## AVAILABLE RECORDS
□ □ □ □

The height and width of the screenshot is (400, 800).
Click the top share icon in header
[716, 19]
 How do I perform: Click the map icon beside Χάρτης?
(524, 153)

□ □ □ □

## TASK REQUIREMENTS
Begin with the line that contains "How do I perform: Click". Repeat it and every line after it through the end of the listing, exactly, and print nothing more.

## FINISHED EXERCISE
 How do I perform: Click the map icon beside Χάρτης?
(524, 153)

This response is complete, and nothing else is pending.